> **Exercise task**: List the lines of the records starting at the one containing "name (290, 1132)" and ending at the one containing "[button] (484, 96)" as a numbered list, omitting blank lines.

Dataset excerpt
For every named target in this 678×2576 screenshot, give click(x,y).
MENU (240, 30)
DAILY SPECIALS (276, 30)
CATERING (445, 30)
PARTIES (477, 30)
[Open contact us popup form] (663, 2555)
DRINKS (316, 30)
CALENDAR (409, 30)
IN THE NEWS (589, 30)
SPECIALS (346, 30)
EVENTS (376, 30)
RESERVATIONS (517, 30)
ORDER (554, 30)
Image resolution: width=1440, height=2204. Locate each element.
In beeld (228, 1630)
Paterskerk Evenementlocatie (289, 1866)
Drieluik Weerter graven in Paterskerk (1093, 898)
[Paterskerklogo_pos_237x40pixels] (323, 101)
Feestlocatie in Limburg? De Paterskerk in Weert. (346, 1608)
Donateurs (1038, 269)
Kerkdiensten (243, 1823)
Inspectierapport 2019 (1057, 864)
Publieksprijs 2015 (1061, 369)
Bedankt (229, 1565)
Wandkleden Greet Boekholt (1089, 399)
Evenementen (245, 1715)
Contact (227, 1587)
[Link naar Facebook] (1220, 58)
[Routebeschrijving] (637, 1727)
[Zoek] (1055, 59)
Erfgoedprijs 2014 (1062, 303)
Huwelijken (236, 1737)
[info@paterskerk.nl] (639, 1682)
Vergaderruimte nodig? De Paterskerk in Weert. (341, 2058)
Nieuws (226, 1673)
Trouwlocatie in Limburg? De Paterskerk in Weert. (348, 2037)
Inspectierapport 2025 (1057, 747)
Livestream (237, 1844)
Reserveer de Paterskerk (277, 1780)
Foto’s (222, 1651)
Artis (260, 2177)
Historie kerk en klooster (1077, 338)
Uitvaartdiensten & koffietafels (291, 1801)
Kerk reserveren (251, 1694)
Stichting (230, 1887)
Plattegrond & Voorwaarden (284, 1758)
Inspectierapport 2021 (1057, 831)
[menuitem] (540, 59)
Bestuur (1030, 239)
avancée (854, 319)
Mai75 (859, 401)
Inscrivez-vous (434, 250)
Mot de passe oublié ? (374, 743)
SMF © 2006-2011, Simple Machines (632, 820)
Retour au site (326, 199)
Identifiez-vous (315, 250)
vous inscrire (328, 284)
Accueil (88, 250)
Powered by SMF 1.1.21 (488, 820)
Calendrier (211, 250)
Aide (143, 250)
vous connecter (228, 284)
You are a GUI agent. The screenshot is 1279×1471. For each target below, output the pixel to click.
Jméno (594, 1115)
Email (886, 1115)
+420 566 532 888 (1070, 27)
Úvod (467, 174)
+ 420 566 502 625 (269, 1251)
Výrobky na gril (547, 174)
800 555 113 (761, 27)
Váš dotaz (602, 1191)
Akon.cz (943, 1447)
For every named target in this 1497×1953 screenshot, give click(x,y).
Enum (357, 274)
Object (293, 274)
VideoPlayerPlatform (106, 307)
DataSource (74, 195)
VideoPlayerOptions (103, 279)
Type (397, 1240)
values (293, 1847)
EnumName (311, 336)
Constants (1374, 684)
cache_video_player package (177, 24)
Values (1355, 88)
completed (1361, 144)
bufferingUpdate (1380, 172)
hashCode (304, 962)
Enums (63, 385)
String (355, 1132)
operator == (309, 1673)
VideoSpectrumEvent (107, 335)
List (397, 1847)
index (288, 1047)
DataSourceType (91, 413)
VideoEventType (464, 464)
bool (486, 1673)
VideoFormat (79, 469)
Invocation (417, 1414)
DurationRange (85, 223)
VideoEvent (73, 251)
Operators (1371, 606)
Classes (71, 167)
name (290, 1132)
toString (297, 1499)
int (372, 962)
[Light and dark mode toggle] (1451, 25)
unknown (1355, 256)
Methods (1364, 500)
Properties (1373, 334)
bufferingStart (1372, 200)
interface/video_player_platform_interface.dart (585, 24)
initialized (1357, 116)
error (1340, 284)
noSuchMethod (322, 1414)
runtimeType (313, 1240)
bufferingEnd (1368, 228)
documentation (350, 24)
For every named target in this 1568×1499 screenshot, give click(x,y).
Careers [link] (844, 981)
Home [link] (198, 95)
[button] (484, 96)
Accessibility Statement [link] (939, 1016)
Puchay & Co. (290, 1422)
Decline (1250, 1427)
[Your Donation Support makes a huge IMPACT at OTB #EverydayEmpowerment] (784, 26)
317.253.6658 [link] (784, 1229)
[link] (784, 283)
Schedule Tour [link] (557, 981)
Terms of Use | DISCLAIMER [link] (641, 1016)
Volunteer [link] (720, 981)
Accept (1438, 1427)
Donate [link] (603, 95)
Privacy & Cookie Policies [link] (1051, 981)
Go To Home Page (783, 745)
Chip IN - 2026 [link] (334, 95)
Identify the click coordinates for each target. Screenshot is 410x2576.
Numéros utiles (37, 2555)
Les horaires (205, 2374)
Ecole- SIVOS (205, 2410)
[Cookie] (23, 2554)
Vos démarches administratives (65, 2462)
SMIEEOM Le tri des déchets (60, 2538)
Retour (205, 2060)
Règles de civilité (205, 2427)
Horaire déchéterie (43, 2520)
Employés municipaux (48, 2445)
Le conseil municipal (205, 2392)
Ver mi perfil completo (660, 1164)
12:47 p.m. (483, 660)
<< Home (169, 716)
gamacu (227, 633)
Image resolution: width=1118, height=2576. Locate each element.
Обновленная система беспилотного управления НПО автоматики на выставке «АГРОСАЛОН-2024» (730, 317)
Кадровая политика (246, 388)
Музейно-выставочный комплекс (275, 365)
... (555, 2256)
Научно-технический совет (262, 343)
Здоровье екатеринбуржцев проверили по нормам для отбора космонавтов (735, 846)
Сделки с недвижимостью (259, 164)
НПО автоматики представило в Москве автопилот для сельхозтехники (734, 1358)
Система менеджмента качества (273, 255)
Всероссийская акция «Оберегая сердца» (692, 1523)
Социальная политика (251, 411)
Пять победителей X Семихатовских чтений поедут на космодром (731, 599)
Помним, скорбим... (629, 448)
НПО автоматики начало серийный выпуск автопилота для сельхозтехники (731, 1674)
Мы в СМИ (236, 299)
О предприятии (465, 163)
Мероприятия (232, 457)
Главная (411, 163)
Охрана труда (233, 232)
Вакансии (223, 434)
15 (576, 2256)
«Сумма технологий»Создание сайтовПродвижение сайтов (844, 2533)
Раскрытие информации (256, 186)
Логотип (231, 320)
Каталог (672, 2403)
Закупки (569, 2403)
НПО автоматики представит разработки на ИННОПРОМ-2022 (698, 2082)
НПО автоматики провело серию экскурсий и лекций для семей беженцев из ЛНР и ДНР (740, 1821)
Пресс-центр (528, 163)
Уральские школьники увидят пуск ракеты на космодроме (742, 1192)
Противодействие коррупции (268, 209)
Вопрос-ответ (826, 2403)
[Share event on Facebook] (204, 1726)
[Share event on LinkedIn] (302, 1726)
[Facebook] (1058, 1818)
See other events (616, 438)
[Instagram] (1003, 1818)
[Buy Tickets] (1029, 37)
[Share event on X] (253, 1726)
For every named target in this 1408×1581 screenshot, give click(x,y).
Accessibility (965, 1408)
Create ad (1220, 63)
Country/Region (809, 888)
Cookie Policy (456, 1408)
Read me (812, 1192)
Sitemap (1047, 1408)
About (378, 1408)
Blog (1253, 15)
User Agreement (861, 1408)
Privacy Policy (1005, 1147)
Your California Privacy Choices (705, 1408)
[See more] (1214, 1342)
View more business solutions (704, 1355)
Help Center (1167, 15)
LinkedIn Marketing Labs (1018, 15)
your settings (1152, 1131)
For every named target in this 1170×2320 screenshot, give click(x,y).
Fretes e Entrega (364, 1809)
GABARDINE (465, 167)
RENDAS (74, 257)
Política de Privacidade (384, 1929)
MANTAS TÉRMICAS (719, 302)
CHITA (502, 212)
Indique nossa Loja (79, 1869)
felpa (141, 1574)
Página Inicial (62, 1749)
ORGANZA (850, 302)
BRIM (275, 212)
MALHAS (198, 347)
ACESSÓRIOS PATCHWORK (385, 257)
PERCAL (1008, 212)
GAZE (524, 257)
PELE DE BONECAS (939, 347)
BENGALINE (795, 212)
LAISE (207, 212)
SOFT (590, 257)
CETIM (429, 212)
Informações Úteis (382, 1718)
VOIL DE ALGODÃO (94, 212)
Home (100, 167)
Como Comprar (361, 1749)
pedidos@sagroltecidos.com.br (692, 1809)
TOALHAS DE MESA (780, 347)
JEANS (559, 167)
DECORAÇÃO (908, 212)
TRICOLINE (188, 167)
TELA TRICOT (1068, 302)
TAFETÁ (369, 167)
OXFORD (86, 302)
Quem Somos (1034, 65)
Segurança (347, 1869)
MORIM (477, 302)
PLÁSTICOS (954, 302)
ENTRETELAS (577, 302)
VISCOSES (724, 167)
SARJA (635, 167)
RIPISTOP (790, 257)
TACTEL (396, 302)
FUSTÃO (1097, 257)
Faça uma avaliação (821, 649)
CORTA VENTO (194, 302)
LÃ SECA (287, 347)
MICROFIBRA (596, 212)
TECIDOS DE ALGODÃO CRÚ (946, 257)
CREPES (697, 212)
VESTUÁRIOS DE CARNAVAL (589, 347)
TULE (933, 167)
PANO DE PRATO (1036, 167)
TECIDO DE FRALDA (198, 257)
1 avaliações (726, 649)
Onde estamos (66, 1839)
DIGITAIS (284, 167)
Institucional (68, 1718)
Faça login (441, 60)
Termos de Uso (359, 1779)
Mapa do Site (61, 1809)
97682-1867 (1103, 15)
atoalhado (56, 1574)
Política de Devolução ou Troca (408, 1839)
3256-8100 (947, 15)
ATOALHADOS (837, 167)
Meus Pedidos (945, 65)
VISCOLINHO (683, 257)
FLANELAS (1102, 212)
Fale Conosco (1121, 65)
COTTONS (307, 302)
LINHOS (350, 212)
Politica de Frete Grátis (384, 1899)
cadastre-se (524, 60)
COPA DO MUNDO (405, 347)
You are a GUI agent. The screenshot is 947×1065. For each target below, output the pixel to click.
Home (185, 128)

> **Task result**:
1. name (290, 1132)
2. toString (297, 1499)
3. int (372, 962)
4. [Light and dark mode toggle] (1451, 25)
5. unknown (1355, 256)
6. Methods (1364, 500)
7. Properties (1373, 334)
8. bufferingStart (1372, 200)
9. interface/video_player_platform_interface.dart (585, 24)
10. initialized (1357, 116)
11. error (1340, 284)
12. noSuchMethod (322, 1414)
13. runtimeType (313, 1240)
14. bufferingEnd (1368, 228)
15. documentation (350, 24)
16. For every named target in this 1568×1499 screenshot, give click(x,y).
17. Careers [link] (844, 981)
18. Home [link] (198, 95)
19. [button] (484, 96)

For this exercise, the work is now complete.